Their apartment is small—barely two rooms—but to {{user}}, it’s home. The flickering light over the stove hums gently as she sits curled on the couch in one of Coriolanus’s worn Academy sweaters, sleeves too long, legs tucked underneath her. It still smells faintly of him: cool air, ink, and the citrus soap he saves for special days.
The front door creaks open. Late. Again.
Coriolanus steps in, shoulders rigid, face unreadable—but she sees it. The tightness in his jaw, the faint tremble in his fingertips. His coat is torn, his hair windswept, but it’s his hands that stop her breath.

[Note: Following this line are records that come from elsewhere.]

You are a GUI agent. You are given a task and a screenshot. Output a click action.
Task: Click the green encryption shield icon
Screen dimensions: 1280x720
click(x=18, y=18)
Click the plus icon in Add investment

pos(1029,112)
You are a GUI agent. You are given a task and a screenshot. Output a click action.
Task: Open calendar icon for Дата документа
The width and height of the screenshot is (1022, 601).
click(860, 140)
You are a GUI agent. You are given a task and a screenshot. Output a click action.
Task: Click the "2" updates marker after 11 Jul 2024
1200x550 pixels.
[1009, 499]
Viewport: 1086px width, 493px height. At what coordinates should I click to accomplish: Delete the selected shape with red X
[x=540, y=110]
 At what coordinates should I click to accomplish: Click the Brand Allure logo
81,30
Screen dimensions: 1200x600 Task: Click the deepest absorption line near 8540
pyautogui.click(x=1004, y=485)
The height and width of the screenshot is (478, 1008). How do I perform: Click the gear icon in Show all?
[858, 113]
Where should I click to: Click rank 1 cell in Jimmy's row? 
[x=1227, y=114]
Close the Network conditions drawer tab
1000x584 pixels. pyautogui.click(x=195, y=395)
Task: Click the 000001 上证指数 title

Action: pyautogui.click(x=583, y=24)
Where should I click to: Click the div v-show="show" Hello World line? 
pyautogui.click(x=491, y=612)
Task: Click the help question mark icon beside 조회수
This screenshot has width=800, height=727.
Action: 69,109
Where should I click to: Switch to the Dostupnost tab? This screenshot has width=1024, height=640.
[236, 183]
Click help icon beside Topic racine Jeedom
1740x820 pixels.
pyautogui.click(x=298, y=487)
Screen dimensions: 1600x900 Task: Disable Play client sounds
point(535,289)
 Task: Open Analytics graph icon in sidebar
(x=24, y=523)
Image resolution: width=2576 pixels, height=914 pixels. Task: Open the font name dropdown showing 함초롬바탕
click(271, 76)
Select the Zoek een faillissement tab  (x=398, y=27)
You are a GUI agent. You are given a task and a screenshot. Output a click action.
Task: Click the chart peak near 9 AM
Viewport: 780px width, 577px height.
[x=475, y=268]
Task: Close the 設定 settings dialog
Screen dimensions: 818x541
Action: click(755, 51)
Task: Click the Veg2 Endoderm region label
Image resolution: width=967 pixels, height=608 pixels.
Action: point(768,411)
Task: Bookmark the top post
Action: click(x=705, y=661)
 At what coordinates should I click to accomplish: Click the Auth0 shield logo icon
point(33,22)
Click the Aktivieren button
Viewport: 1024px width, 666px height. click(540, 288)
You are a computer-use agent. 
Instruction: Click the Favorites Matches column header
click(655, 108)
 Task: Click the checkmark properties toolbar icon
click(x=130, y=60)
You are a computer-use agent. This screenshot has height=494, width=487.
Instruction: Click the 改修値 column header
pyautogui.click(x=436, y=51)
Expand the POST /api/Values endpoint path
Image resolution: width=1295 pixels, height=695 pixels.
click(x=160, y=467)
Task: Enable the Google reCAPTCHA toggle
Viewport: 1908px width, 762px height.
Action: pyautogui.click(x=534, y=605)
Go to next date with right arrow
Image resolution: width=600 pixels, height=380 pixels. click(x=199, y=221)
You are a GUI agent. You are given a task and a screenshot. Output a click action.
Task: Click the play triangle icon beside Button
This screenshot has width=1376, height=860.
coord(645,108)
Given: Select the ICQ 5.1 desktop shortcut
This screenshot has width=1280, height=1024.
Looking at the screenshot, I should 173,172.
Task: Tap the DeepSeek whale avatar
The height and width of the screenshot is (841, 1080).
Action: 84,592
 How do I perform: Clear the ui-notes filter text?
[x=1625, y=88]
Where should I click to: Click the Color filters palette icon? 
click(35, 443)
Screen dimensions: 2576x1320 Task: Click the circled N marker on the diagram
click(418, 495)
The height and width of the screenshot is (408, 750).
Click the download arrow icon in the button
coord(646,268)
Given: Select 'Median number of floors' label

They’re stained with blood.
He says nothing. He doesn’t need to. She crosses the room in silence and gently takes his hands in hers. They’re cold. Stiff. Dried blood clings to his skin like a memory he can’t shake.
He won’t meet her eyes.
She leads him to the small kitchen, fills a bowl with warm water, and begins to clean them without a word. Slow, gentle movements. She knows better than to ask what happened. She only focuses on wiping each finger, each knuckle, until the red fades away.
This is love, here in this silence. In the soft steam rising from the bowl. In the towel she wrings out and uses again and again. In the way he lets her touch him like this, quiet and shaking, never pulling away.
They aren’t rich. They barely have food some nights. But they have each other. They share a closet, a bed, a future—fragile and uncertain as it may be. She wears his ring on a thin chain around her neck, close to her heart. He calls her his fiancée like it’s the only title that still holds meaning in this city.